Generate a Synthetic Dataset
You can generate synthetic datasets in Athina.
This feature is currently in beta. Please contact us if you’d like early access.
AI is only as good as your data.
But collecting robust datasets for training and testing can a major challenge.
In Athina IDE, you can generate high-quality RAG Q&A datasets using your own documents on Athina.
You can then use this generated data for evaluation, testing prompts and models, running experiments or export for fine-tuning.
Demo Video
How to Generate a Synthetic Dataset
-
Open Athina Develop.
-
Click Generate Synthetic Data
-
Select the documents you want to use to generate the dataset.
a. You can either upload a
.txt
fileb. Or you can choose to generate synthetic data similar to your production logs.
-
Choose the number of questions you want to generate.
-
Choose the type of questions you want to generate.
What type of synthetic data can I generate?
Currently, we support the following question types:
- Simple Q&A
- Reasoning-based Questions
- Multiple Choice Questions
- Negative Questions
- Unsafe Questions
- Conditional Questions
If you need something more custom than this, please contact us.
How does synthetic data generation work?
We partnered with Fiddlecube to leverage their advanced data generation techniques.

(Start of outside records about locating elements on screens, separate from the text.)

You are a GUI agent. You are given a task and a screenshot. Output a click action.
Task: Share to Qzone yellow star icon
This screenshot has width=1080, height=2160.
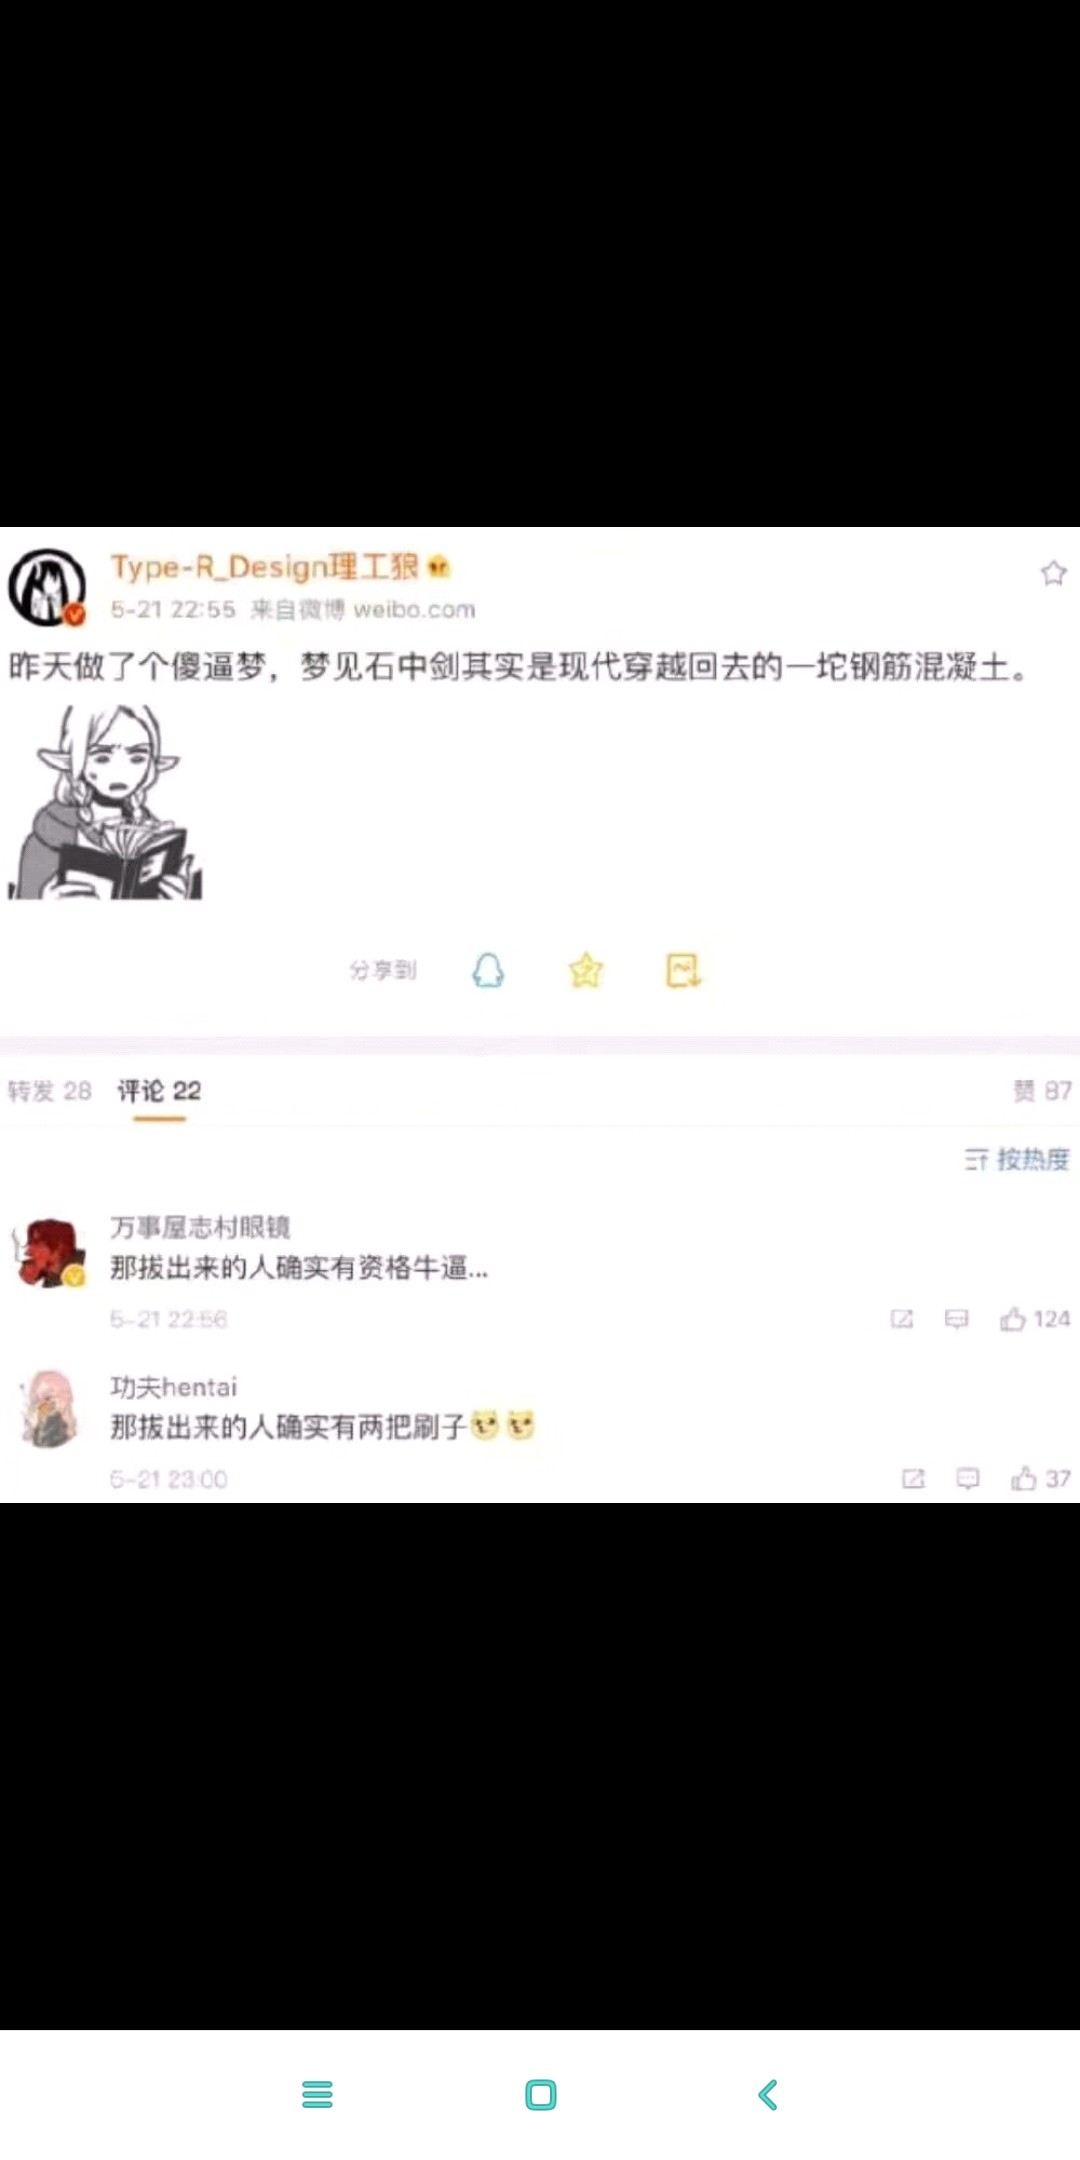[586, 970]
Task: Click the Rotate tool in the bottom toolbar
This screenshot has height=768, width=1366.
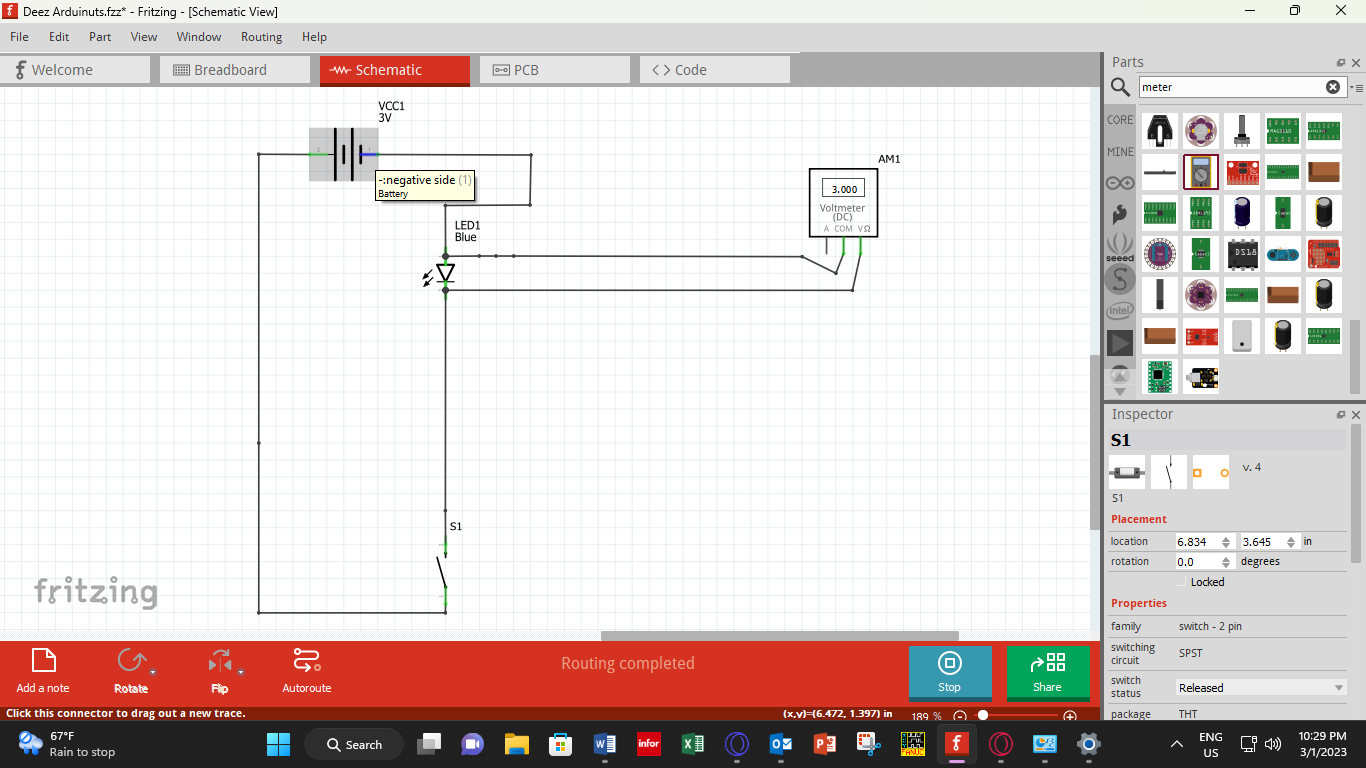Action: pos(131,670)
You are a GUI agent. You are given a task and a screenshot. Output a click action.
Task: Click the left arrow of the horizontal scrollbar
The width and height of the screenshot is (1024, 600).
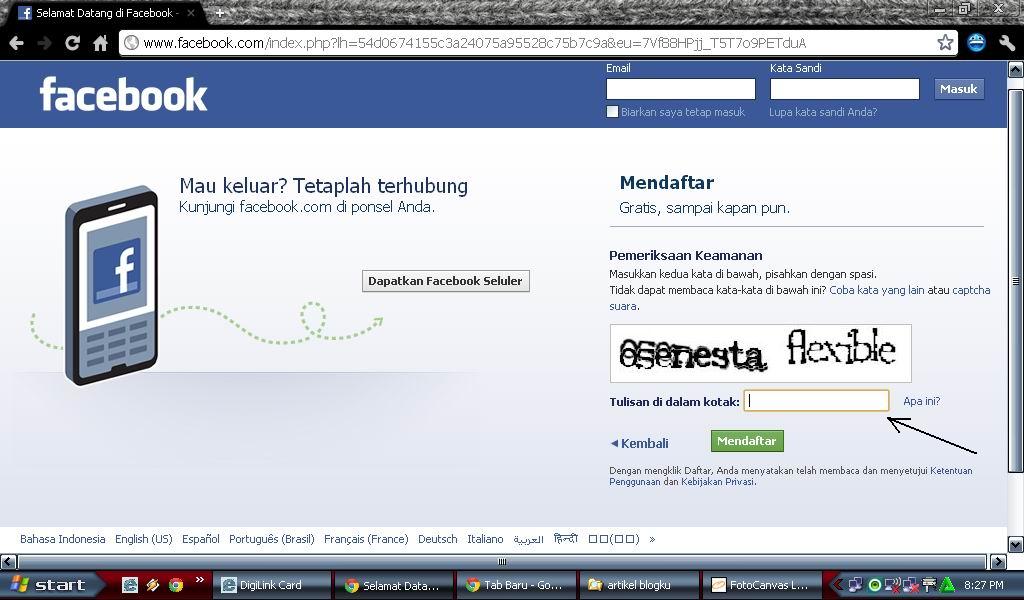[8, 561]

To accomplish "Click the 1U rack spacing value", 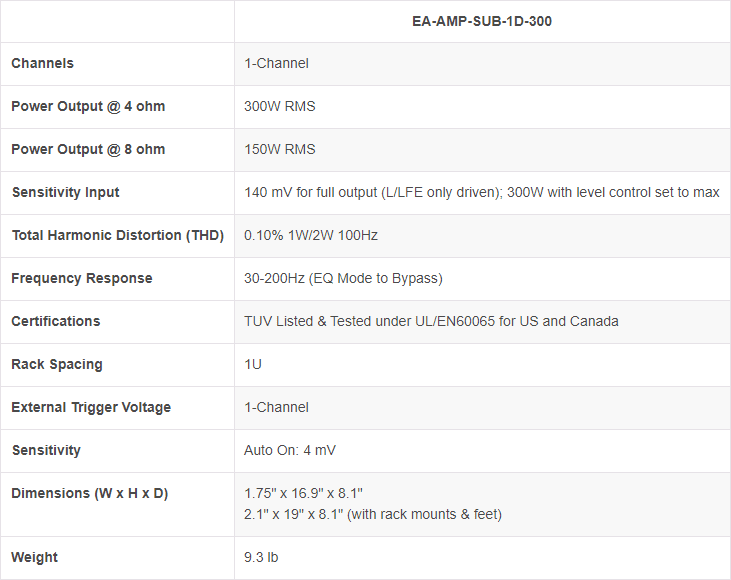I will (x=253, y=365).
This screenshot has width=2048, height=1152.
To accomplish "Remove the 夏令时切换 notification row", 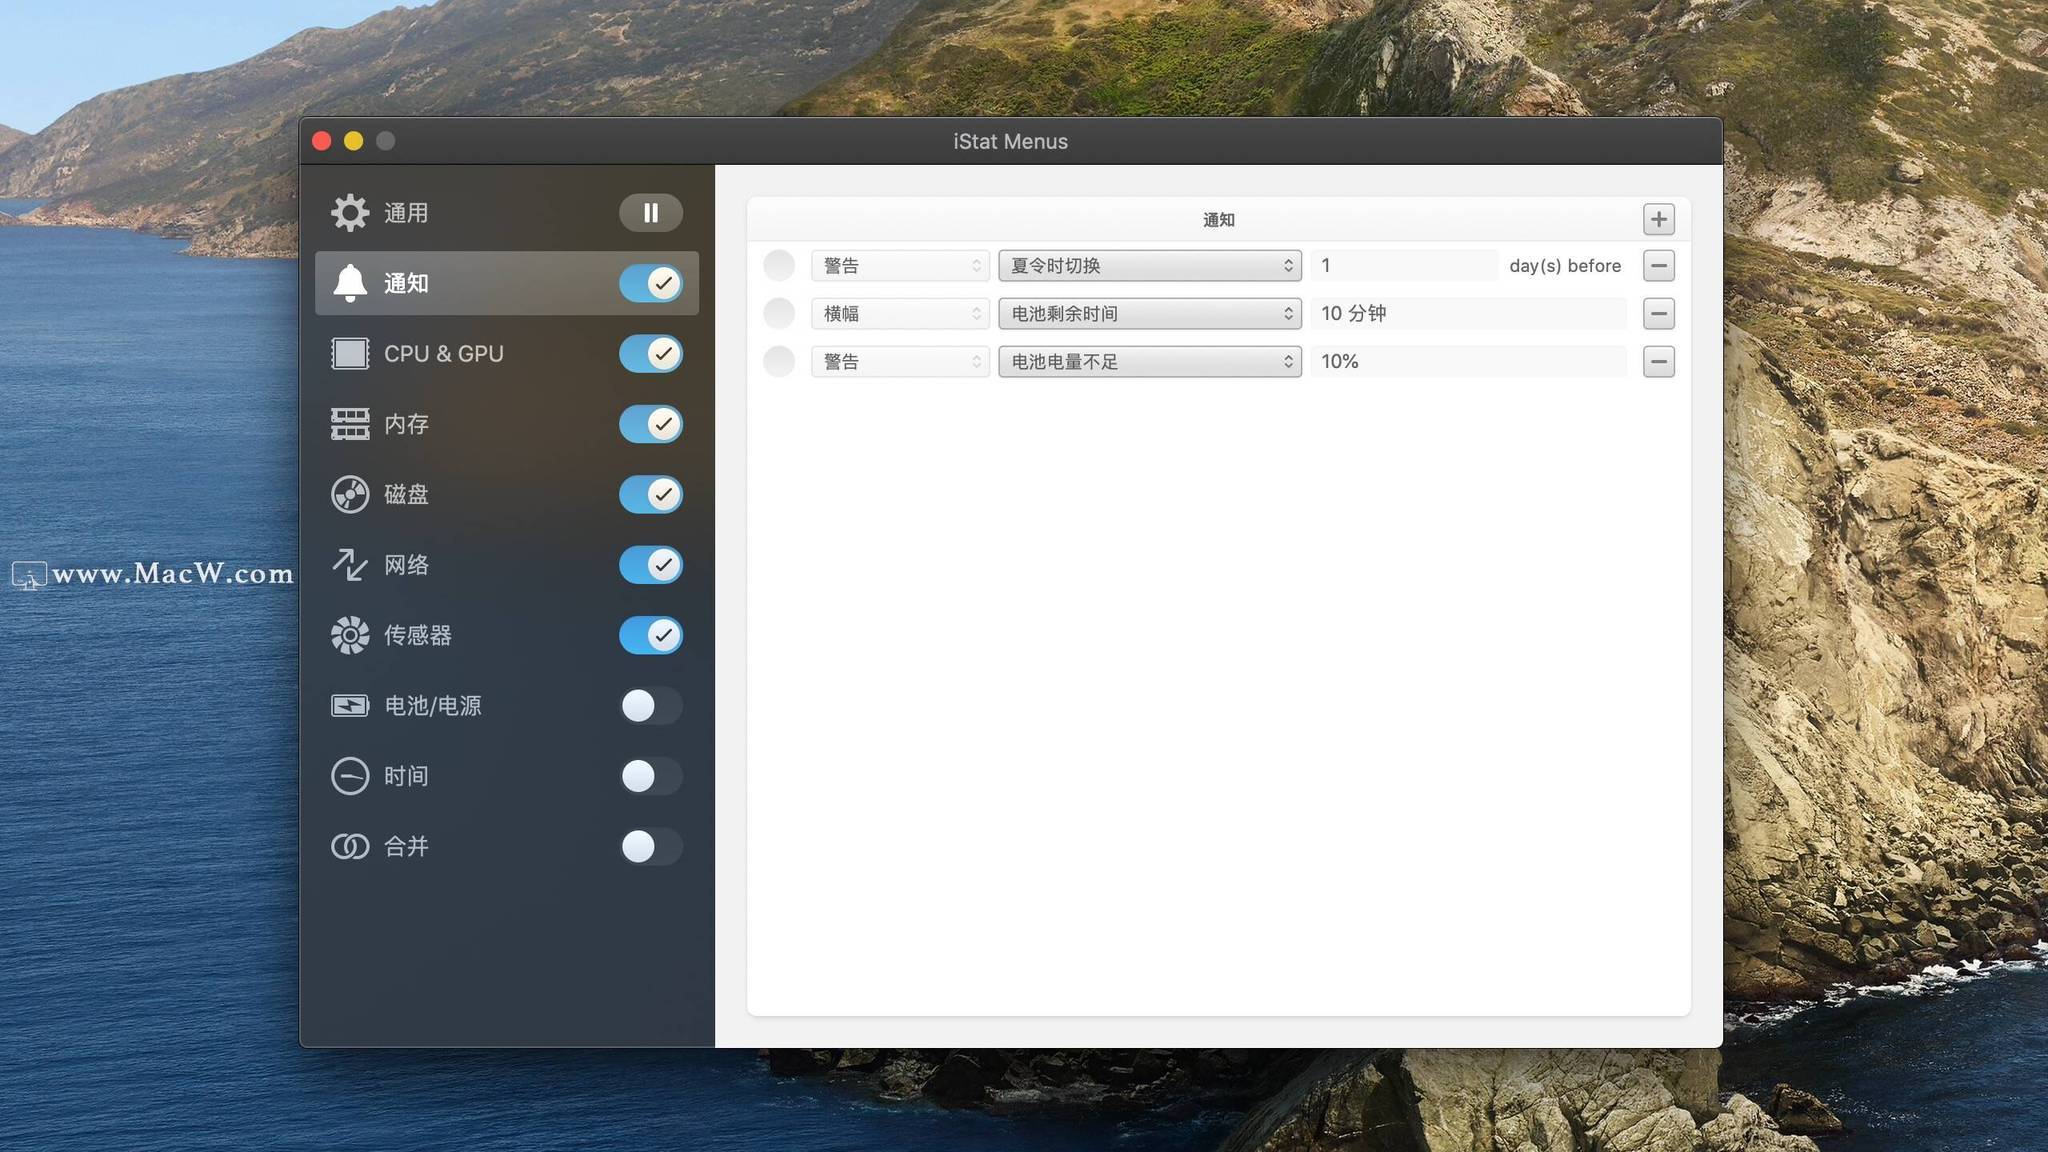I will pyautogui.click(x=1658, y=266).
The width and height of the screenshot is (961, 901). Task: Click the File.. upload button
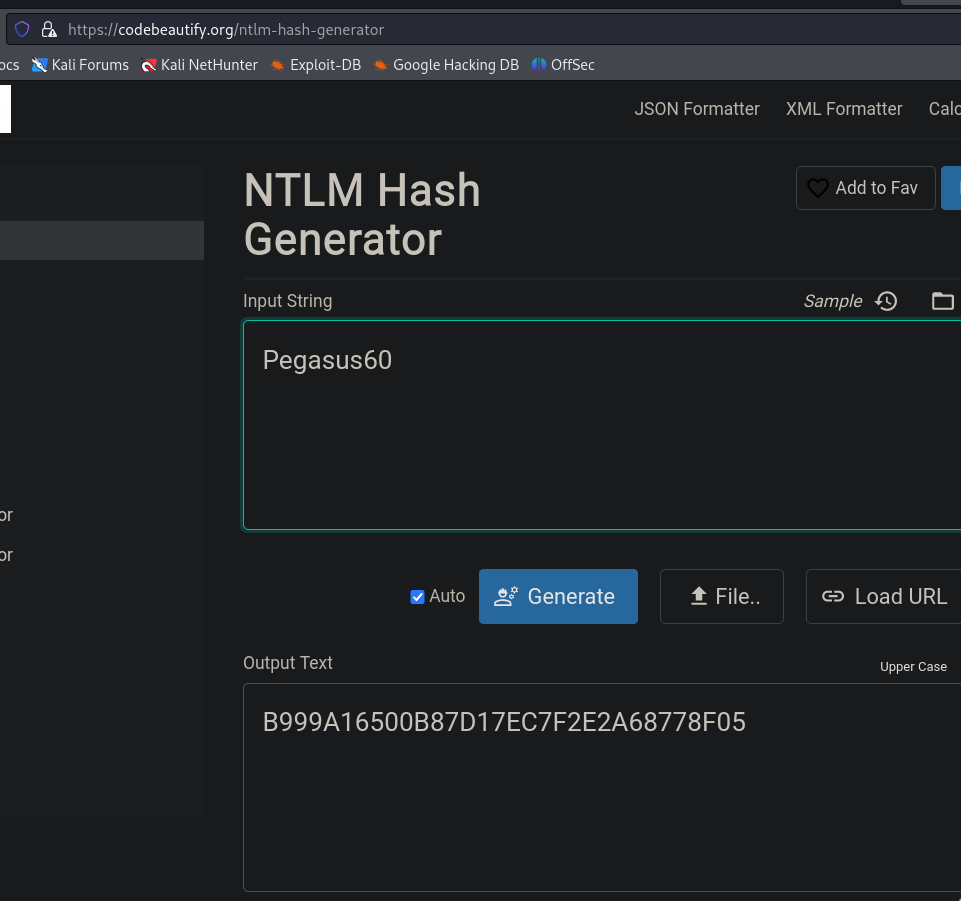(x=721, y=597)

A lot things are happening under the hood to generate high quality data:
-
The source data is run through a data generation pipeline, which uses large language models to generate rows with diversity.
-
The dataset is then measured for quality, and rigorously filtered, cleaned and de-duped to meet the described criteria.
-
Ultimately, the output rows will be RAG Question-Answer style rows with a query, context, and response.